Nada puede justificar el triste final en Estambul del conocido disidente saudí. Jamal Khashoggi fue víctima de un asesinato de Estado macabro y chapucero hasta el extremo, que solo se explica desde la autocomplacencia de un régimen autócrata que se considera blindado por su potencial económico y geopolítico. Pero de ahí a considerar al exenemigo declarado del Hederedero saudí como héroe de las libertades, o modelo de virtudes, media un abismo.
Khashoggi fue tenaz en la defensa de sus ideas, que primero le acercaron al régimen de los Saud y luego le alejaron por completo. Pero siempre mantuvo cercanía con la ideología islamista y nunca dejó de justificar la yihad, la guerra santa, y el terrorismo suicida de quienes se sienten muyahidines; primero en la causa de los afganos contra los soviéticos –fueron los años de amistad del corresponsal de guerra saudí con su compatriota Osama bin Laden– y siempre con la causa de los palestinos contra Israel.
Khashoggi no fue ni liberal ni «progre» de izquierdas. Fue, eso sí, un feroz enemigo de la monarquía de los Saud, pero recordaba con nostalgia al Rey Faisal, que en los años 70 encabezó la lucha del bloque árabe contra Israel.

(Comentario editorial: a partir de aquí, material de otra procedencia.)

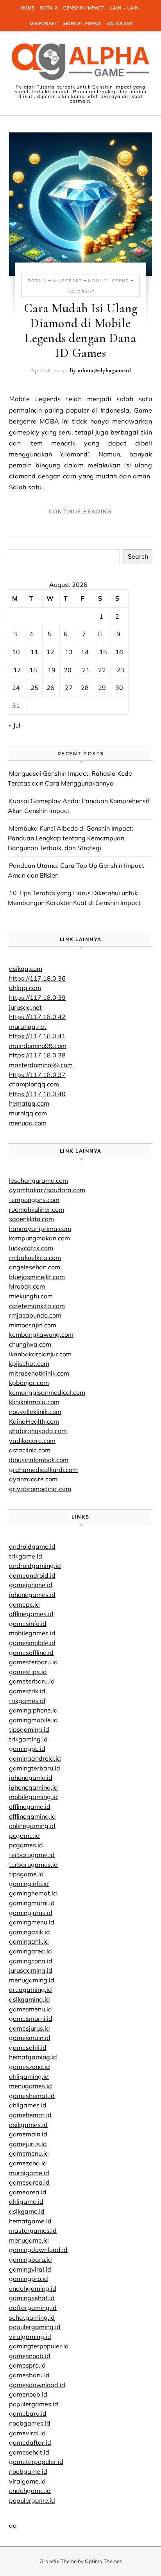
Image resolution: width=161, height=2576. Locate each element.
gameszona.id (29, 2067)
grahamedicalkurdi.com (43, 1470)
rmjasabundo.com (35, 1315)
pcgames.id (26, 1845)
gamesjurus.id (29, 2028)
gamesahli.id (28, 2047)
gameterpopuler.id (36, 2462)
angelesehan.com (34, 1267)
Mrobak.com (27, 1286)
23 (120, 670)
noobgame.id (28, 2471)
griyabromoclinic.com (40, 1489)
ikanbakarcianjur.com (40, 1354)
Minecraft (44, 23)
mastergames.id (33, 2230)
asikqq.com (25, 968)
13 (69, 652)
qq (13, 2525)
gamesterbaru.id (33, 1662)
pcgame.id (24, 1835)
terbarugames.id (33, 1864)
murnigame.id (29, 2173)
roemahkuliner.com (36, 1209)
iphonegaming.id (33, 1787)
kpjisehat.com (29, 1363)
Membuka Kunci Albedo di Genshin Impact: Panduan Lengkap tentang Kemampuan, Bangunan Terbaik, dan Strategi (70, 837)
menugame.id (29, 2240)
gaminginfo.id (29, 1884)
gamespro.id (27, 2365)
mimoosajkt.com (32, 1325)
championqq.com (34, 1084)
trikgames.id (27, 1701)
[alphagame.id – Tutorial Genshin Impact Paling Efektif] (80, 63)
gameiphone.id (30, 1585)
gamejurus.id (28, 2144)
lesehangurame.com (38, 1180)
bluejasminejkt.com (37, 1277)
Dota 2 (49, 8)
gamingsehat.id (32, 2298)
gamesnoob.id (29, 2356)
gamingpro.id (28, 2279)
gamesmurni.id (30, 2018)
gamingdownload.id (38, 2250)
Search (138, 556)
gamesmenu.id (30, 2009)
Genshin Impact (84, 8)
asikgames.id (28, 2125)
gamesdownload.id (37, 2385)
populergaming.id (35, 2327)
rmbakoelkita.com (35, 1258)
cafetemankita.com (37, 1306)
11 (34, 652)
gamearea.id (28, 2192)
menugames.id (30, 2086)
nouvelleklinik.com (35, 1412)
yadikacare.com (32, 1441)
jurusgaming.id (30, 1970)
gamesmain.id (29, 2038)
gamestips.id (28, 1672)
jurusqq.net (25, 1007)
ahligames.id (28, 2105)
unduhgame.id (30, 2491)
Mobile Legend (82, 23)
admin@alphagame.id (104, 370)
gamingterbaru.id (34, 1768)
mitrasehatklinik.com (39, 1373)
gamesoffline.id (31, 1652)
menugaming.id (31, 1980)
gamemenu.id (29, 2153)
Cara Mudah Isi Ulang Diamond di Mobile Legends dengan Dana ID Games (81, 330)
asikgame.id (27, 2211)
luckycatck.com (31, 1248)
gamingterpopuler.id (39, 2346)
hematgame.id (30, 2221)
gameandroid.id (32, 1575)
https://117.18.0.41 (37, 1036)
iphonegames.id (32, 1594)
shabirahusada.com (38, 1431)
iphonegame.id (30, 1777)
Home (27, 8)
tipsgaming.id (29, 1729)
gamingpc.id (27, 1748)
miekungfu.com (31, 1296)
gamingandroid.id (35, 1758)
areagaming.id (30, 1989)
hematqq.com (29, 1103)
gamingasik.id (29, 1932)
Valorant (120, 23)
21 (86, 670)
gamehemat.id (30, 2115)
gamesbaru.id (29, 2375)
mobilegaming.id (33, 1797)
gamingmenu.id (31, 1922)
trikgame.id (25, 1556)
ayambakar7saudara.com (47, 1190)
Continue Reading (80, 511)
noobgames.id (29, 2423)
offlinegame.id (29, 1806)
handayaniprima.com (40, 1229)
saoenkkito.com (31, 1219)
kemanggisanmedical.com (47, 1392)
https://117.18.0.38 (37, 1055)
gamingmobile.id (33, 1720)
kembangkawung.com (41, 1334)
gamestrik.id (27, 1691)
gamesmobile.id (32, 1643)
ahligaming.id (29, 2076)
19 (51, 670)
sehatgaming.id (32, 2317)
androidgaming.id (35, 1565)
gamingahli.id (29, 1941)
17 (17, 670)
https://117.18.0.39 (37, 997)
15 (103, 652)
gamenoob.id (28, 2394)
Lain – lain (124, 8)
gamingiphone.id (33, 1710)
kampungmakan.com (39, 1238)
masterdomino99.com (41, 1065)
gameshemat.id (32, 2096)
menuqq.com (28, 1123)
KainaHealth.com (34, 1421)
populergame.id (32, 2500)
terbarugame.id (32, 1855)
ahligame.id (26, 2201)
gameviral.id (27, 2433)
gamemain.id (28, 2134)
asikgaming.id (29, 1999)
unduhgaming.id (32, 2288)
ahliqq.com (25, 988)
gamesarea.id (29, 2182)
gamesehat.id (29, 2452)
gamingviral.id (30, 2269)
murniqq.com (28, 1113)
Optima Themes (103, 2561)
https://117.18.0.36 (37, 978)
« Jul (14, 725)
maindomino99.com (37, 1046)
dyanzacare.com (33, 1479)
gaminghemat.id (33, 1893)
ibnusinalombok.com (38, 1460)
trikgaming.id (28, 1739)
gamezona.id (28, 2163)
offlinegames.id (31, 1614)
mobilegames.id (32, 1633)
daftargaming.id (33, 2308)
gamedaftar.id (30, 2442)
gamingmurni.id (32, 1903)
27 (69, 688)
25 (34, 688)
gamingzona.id (30, 1961)
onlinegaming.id (32, 1826)
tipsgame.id (26, 1874)
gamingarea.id (30, 1951)
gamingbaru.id (30, 2259)
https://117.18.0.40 (37, 1094)
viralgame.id (27, 2481)
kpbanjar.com (29, 1383)
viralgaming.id (30, 2337)
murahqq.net (28, 1026)
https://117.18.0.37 (37, 1075)
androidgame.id (32, 1546)
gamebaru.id (28, 2413)
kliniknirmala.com (34, 1402)
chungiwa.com (30, 1344)
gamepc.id (24, 1604)
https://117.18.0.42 (37, 1017)
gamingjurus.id (30, 1913)
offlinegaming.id (32, 1816)
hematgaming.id (33, 2057)
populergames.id (33, 2404)
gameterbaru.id (32, 1681)
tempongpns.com (34, 1200)
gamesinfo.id (28, 1623)
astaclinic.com (29, 1450)
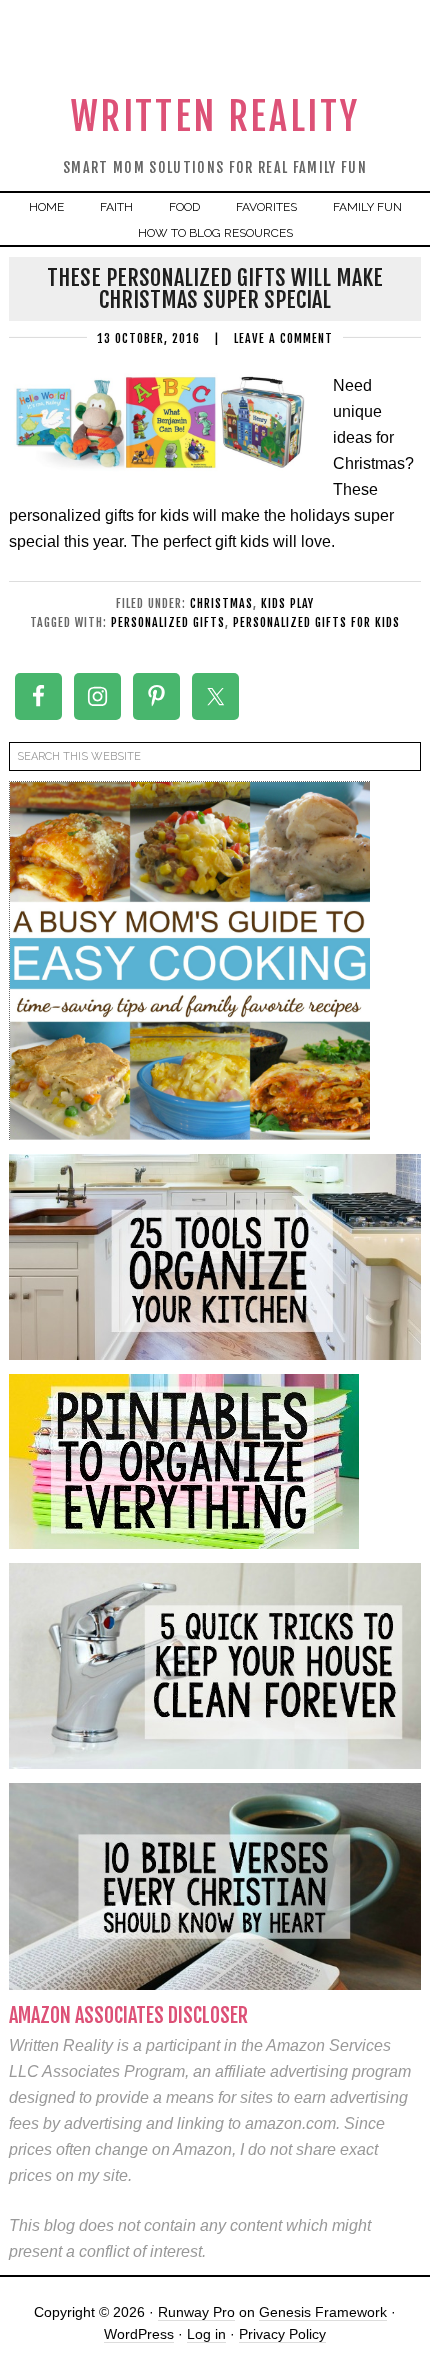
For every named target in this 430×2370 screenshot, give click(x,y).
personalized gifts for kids (316, 622)
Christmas (221, 603)
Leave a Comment (283, 338)
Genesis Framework (323, 2312)
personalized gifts (168, 622)
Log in (206, 2334)
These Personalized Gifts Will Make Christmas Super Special (215, 288)
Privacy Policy (282, 2334)
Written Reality (215, 116)
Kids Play (287, 603)
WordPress (139, 2334)
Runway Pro (196, 2312)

La simpatía y compromiso de Khashoggi con el movimiento terrorista palestino Hamas estaban fuera de dudas. También su cercanía a los islamistas Hermanos Musulmanes, y no precisamente al ala más moderada. Su ideología fue la que respiran los yihadistas en Oriente Próximo y en las «banlieue» y prisiones de Occidente, en eso que ha venido a denominarse «proceso de radicalización» de jóvenes desarraigados, desde Estrasburgo hasta Vancouver.